BEGIN LISTED ENTRIES
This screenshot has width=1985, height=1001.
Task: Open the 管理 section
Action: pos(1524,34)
END LISTED ENTRIES
BEGIN LISTED ENTRIES
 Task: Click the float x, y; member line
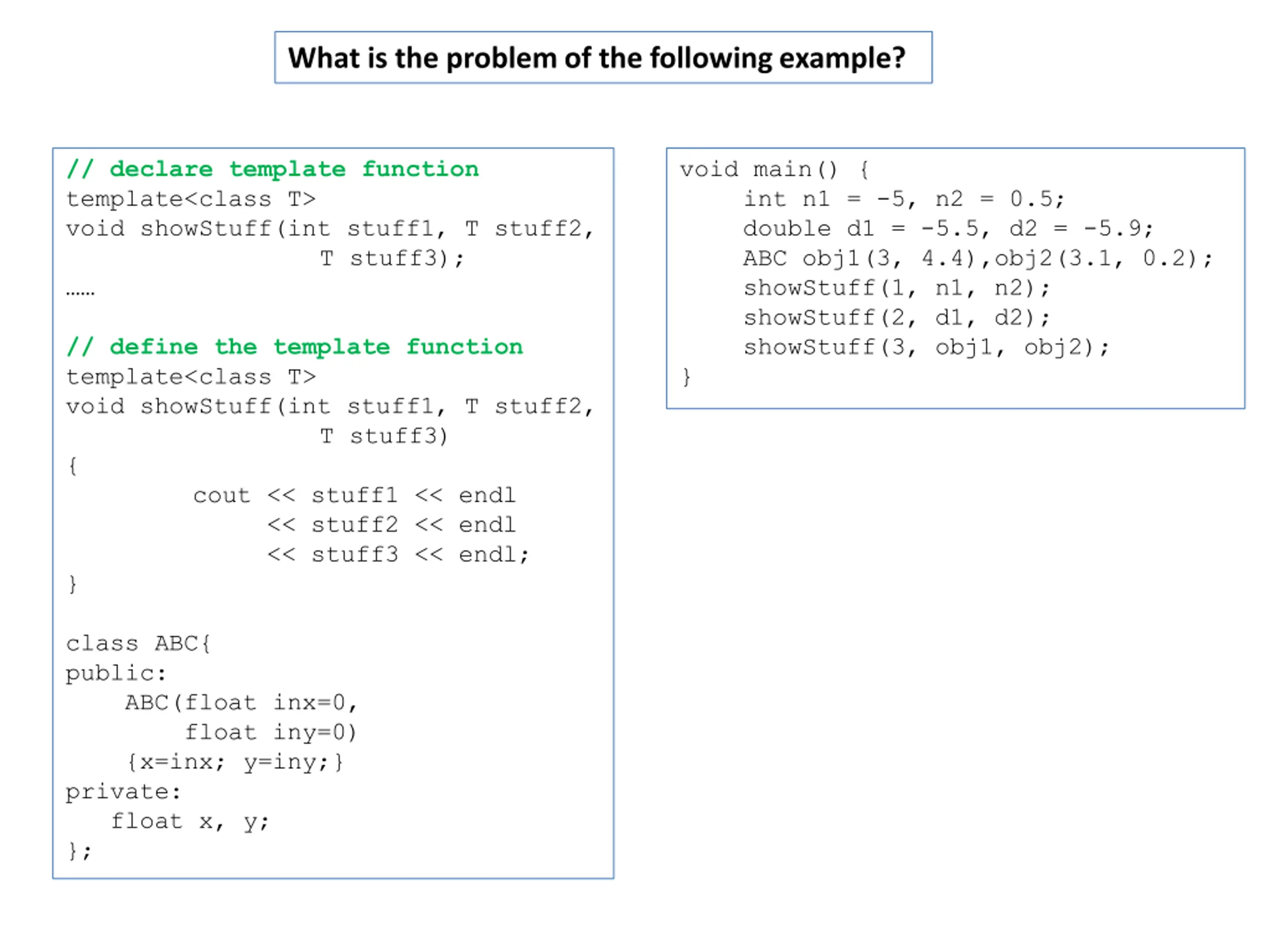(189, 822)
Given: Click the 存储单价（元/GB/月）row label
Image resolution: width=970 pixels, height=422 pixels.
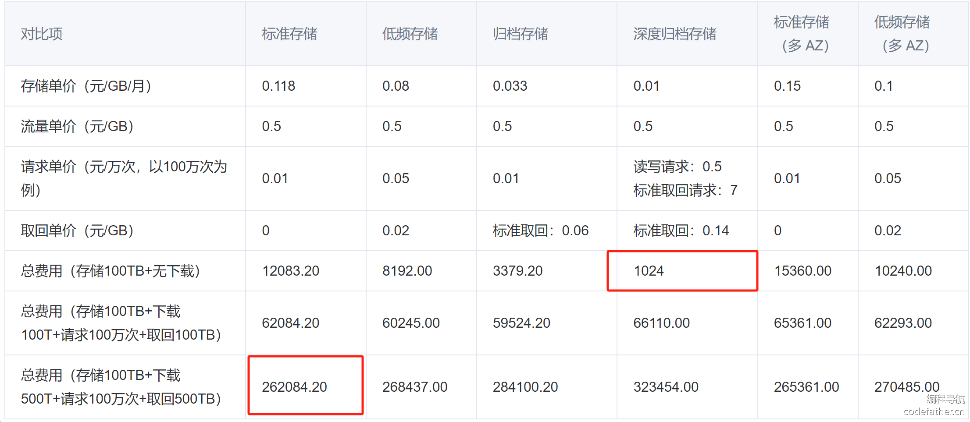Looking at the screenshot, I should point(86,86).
END LISTED ENTRIES
=== INSTRUCTION ===
Rewrite the records from the line containing "This screenshot has width=1985, height=1001." through the line containing "Action: pos(1524,34)", inclusive, changing "section" to "tab" and leaving everything else as it is.

=== FULL RESPONSE ===
This screenshot has width=1985, height=1001.
Task: Open the 管理 tab
Action: pos(1524,34)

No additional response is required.